Given data below:

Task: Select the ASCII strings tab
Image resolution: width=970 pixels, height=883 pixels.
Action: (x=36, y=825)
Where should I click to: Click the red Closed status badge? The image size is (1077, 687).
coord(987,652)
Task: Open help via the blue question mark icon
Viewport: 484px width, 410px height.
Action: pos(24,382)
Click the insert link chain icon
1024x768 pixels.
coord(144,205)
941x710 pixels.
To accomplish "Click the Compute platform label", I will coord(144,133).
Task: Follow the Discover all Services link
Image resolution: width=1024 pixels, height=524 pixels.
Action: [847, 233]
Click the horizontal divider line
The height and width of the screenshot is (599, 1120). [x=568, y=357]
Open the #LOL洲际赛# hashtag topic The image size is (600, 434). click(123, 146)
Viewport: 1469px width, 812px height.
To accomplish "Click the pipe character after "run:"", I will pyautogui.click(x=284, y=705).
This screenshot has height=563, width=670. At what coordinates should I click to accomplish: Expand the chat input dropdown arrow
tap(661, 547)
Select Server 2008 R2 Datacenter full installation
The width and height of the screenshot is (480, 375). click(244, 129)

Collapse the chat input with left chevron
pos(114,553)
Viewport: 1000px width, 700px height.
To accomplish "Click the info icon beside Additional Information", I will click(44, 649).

End of Given data.

Task to complete: Each line holding the word "Open" must be copied from the data.

Your solution:
Task: Open help via the blue question mark icon
Open the #LOL洲际赛# hashtag topic The image size is (600, 434). click(123, 146)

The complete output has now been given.